The property has a gross internal area of 46,185 sqm and is divided into four units, with an eaves height of 12 metres with significant yard area and parking. The building is fitted with LED lighting and solar panels and is expected to achieve the “Very Good” BREEAM certification.

This investment is fully income producing from one lease and a rental guarantee and offers attractive scope for value and income enhancing opportunities. Two units with a combined gross internal area of 20,415 sqm are leased to Abbott Logistics B.V. (“Abbott Logistics”) on a new 10-year lease term. Abbot Logistics is part of Abbott Laboratories, a medical devices and healthcare company listed on the New York Stock Exchange with a market capitalisation of c.$150 billion.

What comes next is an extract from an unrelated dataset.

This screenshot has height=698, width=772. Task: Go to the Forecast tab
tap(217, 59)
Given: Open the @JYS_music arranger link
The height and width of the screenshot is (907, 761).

The lease is subject to annual indexation of 2.0% per annum.

The remaining two units with a combined gross internal area of 25,857 sqm benefit from a 12-month third party rental guarantee to the Company. The Manager will be seeking to let these two units in the near term and has already received expressions of interest from several potential occupiers. Designed and constructed to the latest modern logistics specifications, the units are well suited to meet occupier requirements.

Nick Preston, Fund Manager of Tritax EuroBox, commented:
“We are delighted to announce the eleventh investment for Tritax EuroBox plc, and our first acquisition in The Netherlands. This newly developed, high specification sustainable asset is situated in Breda, a prime logistics location, which benefits from excellent transport connectivity and a robust labour market.

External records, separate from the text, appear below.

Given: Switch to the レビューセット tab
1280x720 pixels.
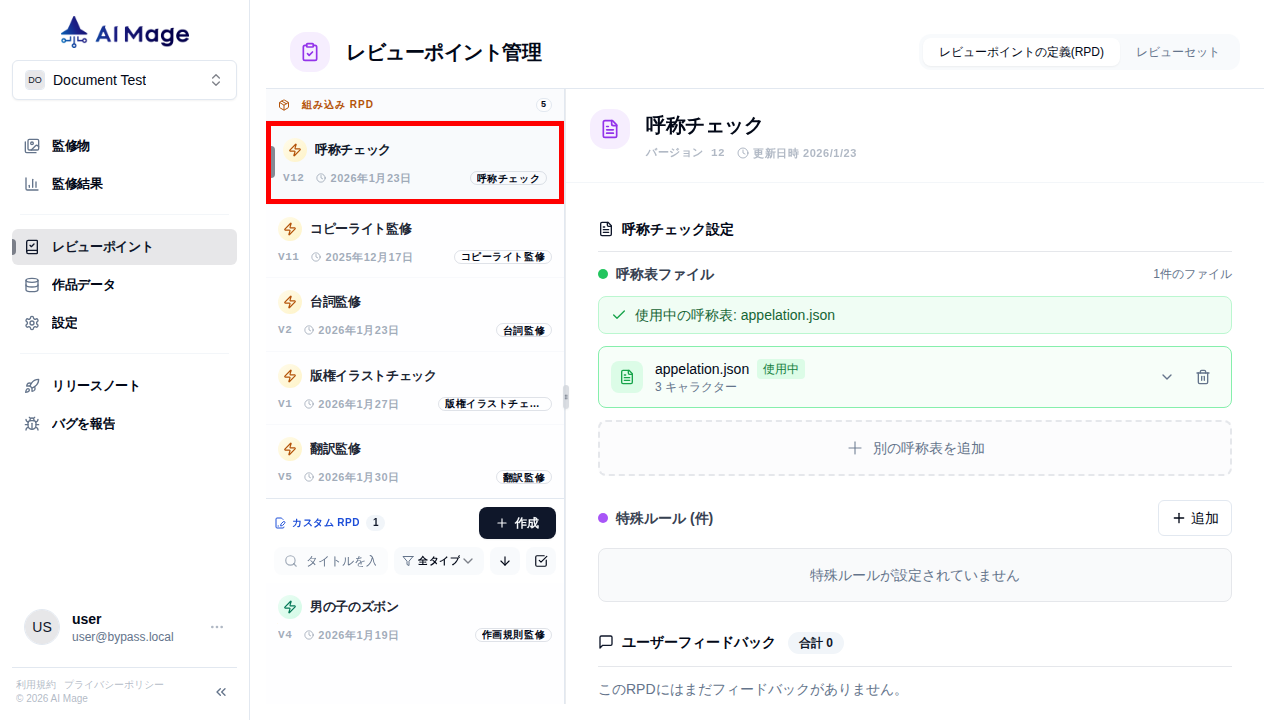Looking at the screenshot, I should click(1178, 51).
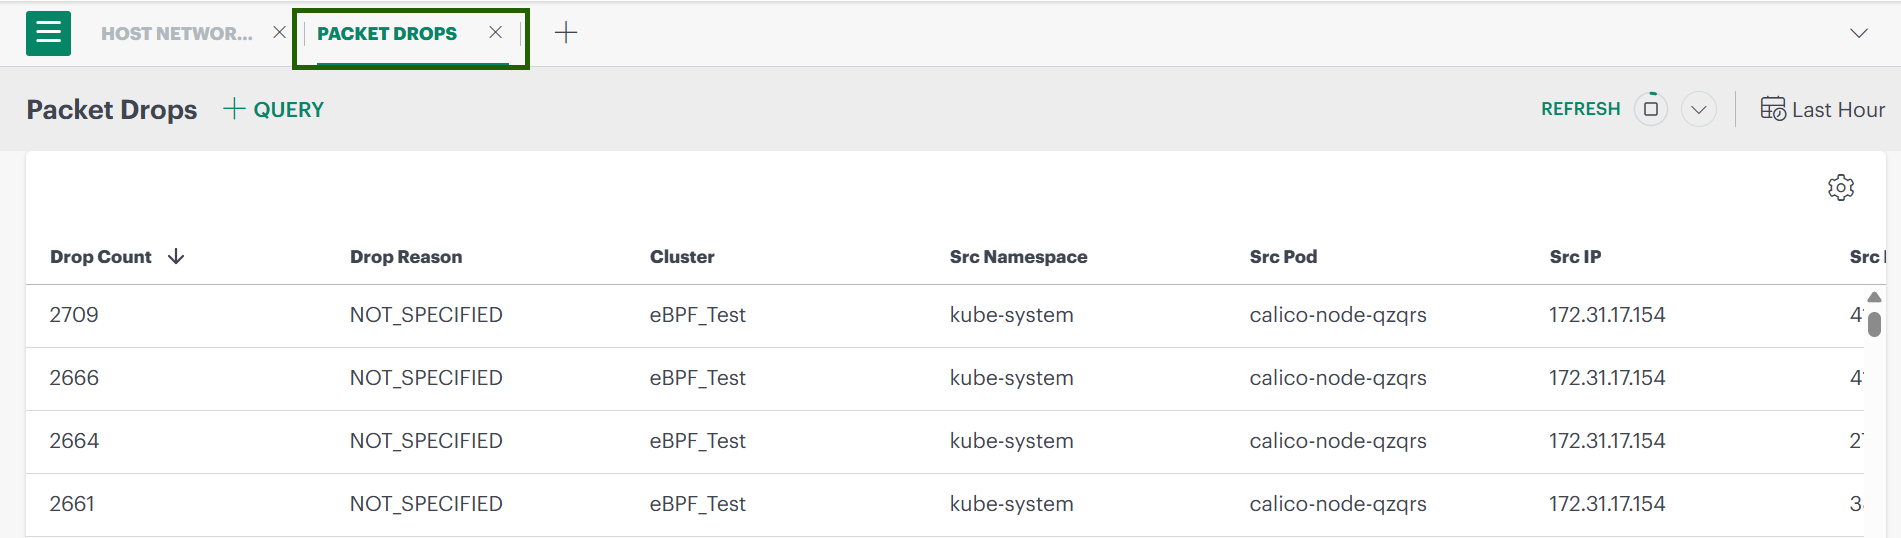Viewport: 1901px width, 538px height.
Task: Switch to the Host Network tab
Action: point(177,33)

We are confident of delivering the identified business plan to produce further value from this asset, capitalising on this attractive logistics location with increasingly strong supply/demand fundamentals, which will further support the Company’s delivery of secure long-term income to shareholders and an attractive total return.”

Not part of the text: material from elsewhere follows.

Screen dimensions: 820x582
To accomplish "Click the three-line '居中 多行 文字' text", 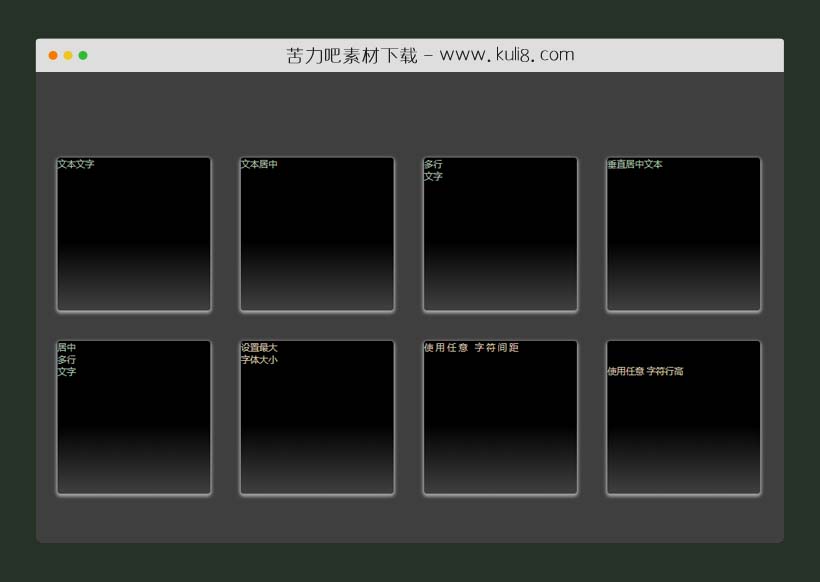I will (67, 360).
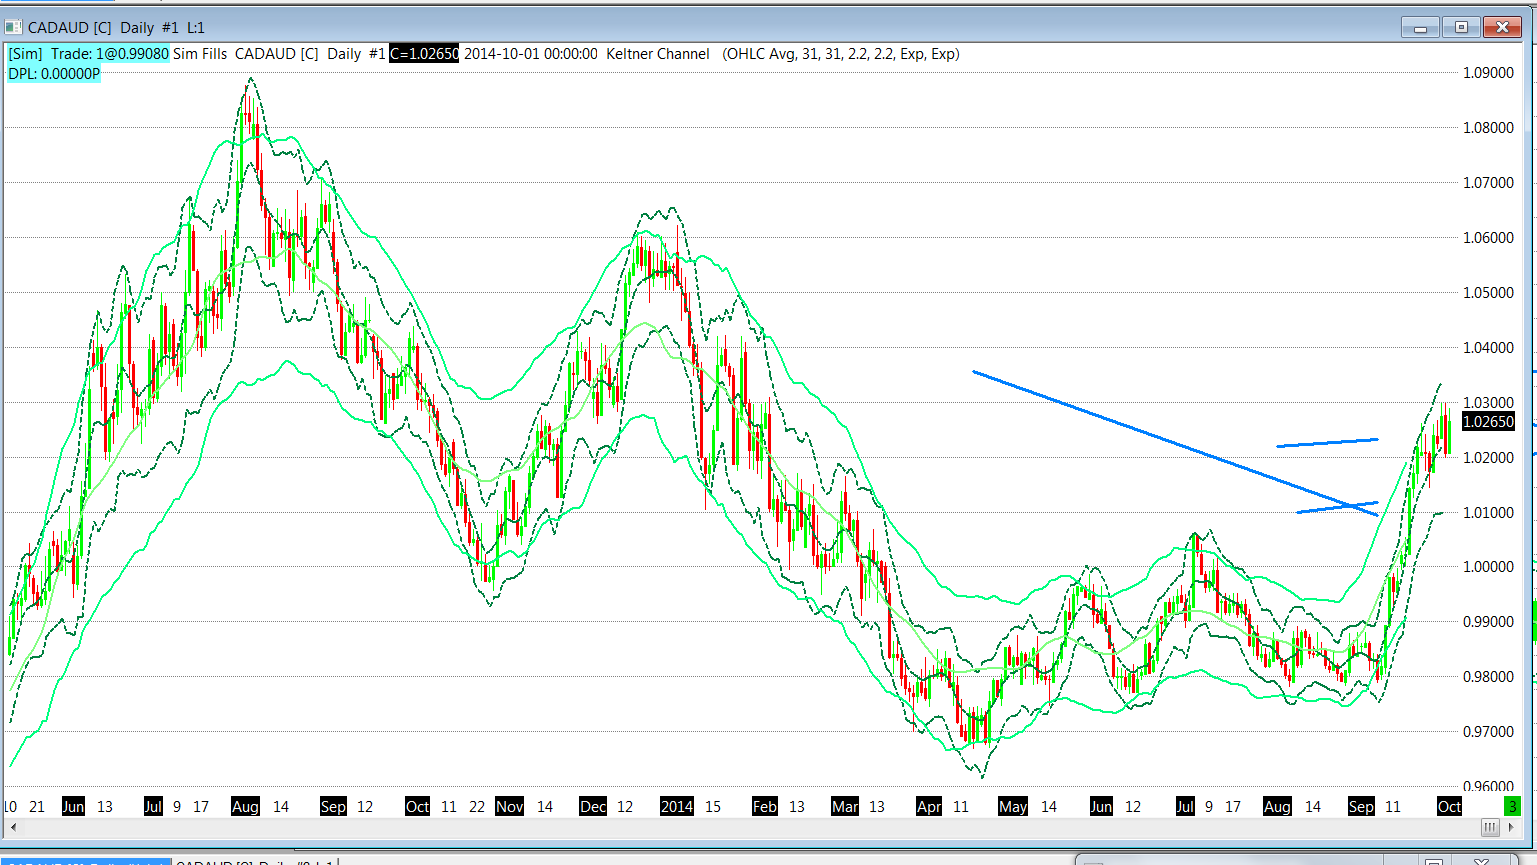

For further information, please contact:

Tritax Group
Nick Preston
James Dunlop
+44 (0) 20 7290 1616

Jefferies International Limited
Gary Gould
Stuart Klein
+44 (0) 20 7029 8000

Kempen & Co N.V.
Dick Boer
Thomas ten Hoedt
+31 (0) 20 348 8500

Akur Limited
Anthony Richardson
Tom Frost
Siobhan Sergeant
+44 (0) 20 7493 3631

Maitland/AMO (Communications Adviser)
James Benjamin
+44 (0) 20 7379 5151

The Company’s LEI is: 213800HK59N7H979QU33.

Tritax EuroBox plc invests in and manages a well-diversified portfolio of well-located Continental European logistics real estate assets that are expected to deliver an attractive capital return and secure income to shareholders. These assets fulfil key roles in the logistics and distribution supply-chain focused on the most established logistics markets and on the major population centres across core Continental European countries.

Occupier demand for Continental European logistics assets is in the midst of a major long-term structural change principally driven by the growth of e-commerce. This is evidenced by technological advancements, increased automation and supply-chain optimisation, set against a backdrop of resurgent economic growth across much of Continental Europe.

The Company is targeting, on a fully invested and geared basis, an initial Ordinary Share dividend yield of 4.75% p.a.¹, which is expected to increase progressively through regular indexation events inherent in underlying lease agreements, and a total return on the Ordinary Shares of 9.0% p.a.¹ over the medium-term. The Company intends to pay dividends on a quarterly basis with shareholders able to receive dividends in Sterling or Euro.

Further information on Tritax EuroBox plc is available at www.tritaxeurobox.co.uk

1. Euro denominated returns, by reference to IPO issue price. These are targets only and not profit forecasts. There can be no assurances that these targets will be met and they should not be taken as indications of the Company’s expected or actual future results.